QUOTE(bearbearwong @ Mar 14 2014, 08:57 AM)
with 1 million there are still many preferences... for that bracket.. those JH, kajang 2, Nadayu.. mostly also empty... flippers manyak... TTDI groove also premium and G&G sub sale baru 780k.. it is nearer to KL and major kajang town.. still a lot vacant but sold...
echo hill also premium maa.. as i say demand demand will always be there.. with 1 million tag.. that is rm4k loan repayment for 35 years max stretch.. ppl who will qualify within this bracket ... those middle class with loans, car loans, credit cards, kids, food, petrol burden aint going to be able to take... even joint loans... this case will easily need a joint total net of 12k at least to be able to take on 1 million prop..
yes there are ppl who has 20k 30k in short upper class and rich.. forking out 1 million for a DSL in kajang.. well why not semi Ds or bunglows?

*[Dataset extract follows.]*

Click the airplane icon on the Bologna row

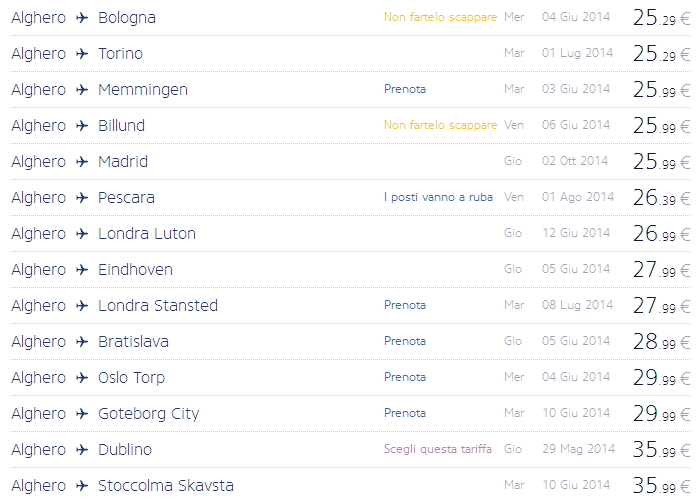[82, 18]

just to correct, the RM 1 million we are talking about is future price not current price of the house (ie 2 years time, what price need to sell to make a good profit).But since you are comparing current value of the subsale houses, Tropicana is priced at RM 730k+...competitive with other premium developments in kajang..
people are offering over 50% higher than the purchase prices for Nadayu (RM 620k for a 22*65 dsl), but owners/flippers don't want to sell because they see future appreciation in this area with the schools, malls, offices, train stations coming in..so in my opinion, its a choice by the owner to keep the units for futher appreciation rather than selling at current price..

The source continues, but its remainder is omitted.